Something has become very apparent over the last few days. I have been analysing myself in some ways, thinking about the past, looking over old photos, rooting through my clothes and arsing about with my stuff and I have come to the conclusion that I stopped evolving as a person in 2005. Now, this isn’t to say things in my life are the same as they were – if that were the case I’d still be living in Leeds (in many ways I wish I was), I’d be either unemployed, doing some bizarre freelance for very little money or working at CEX, I’d be single, I’d still play PES over FIFA and I wouldn’t be as grey (or fat) as I am now.

No, things like that have indeed moved on.
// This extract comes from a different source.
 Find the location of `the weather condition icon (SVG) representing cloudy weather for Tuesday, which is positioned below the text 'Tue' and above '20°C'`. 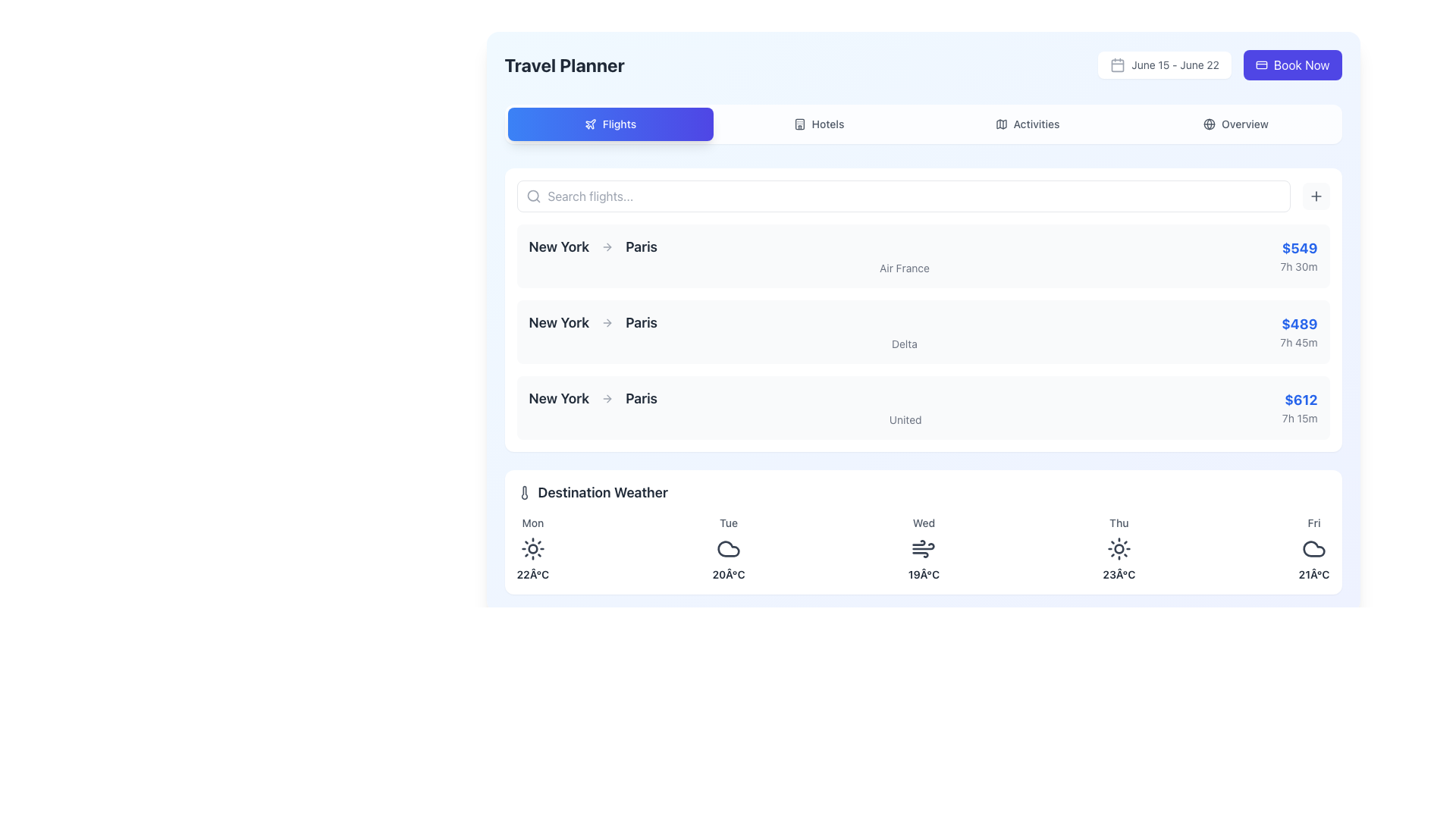

the weather condition icon (SVG) representing cloudy weather for Tuesday, which is positioned below the text 'Tue' and above '20°C' is located at coordinates (728, 549).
I abandoned Leeds in 2008, I got a job in 2009, I bought a rent-a-bride from Switzerland in 2008, I moved back to FIFA in 2008 and I got a lot fatter and greyer through 2005/06/07/08/09/10. That’s all inevitable. Change – that’s real change, and not the “real change” promised by a certain shitty political party – will happen.
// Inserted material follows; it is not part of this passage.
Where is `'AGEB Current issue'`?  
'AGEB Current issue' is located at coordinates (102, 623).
But there are so many things about me that have stayed exactly where they were. My clothing options, for one, have remained pretty much exactly the same since 2005, to the point that right now I am wearing a shirt I purchased from Tesco for 50p in that fateful year and some shorts I picked up around Christmas the same time. I have my Xbox 360 switched on, which was delivered to me by a man from Woolworths on December 2, 2005. I still have the kind of facial hair I decided to grow (more accurately: “not shave”) from around that time. A Wilhelm Scream are still my ‘current’ favourite band.

This isn’t an exact science, there are discrepancies and inaccuracies in my claims, but it doesn’t change the fact that I feel very much like I stopped at 2005. I ceased to develop, instead remaining the man I have become, stuck in a state of arrested development for what seems like perpetuity. Just with less Will Arnett.

On one hand this could be seen as a failure on my part, becoming stuck in my ways, failing to advance or grow as a person and being so shit I haven’t actually bought any new casual shirts since five years ago. On the other hand, though, it could just be that I achieved absolute perfection in 2005, so I have subconsciously decided there is no need for me to change any more. I’ll leave it up to you to decide which it is.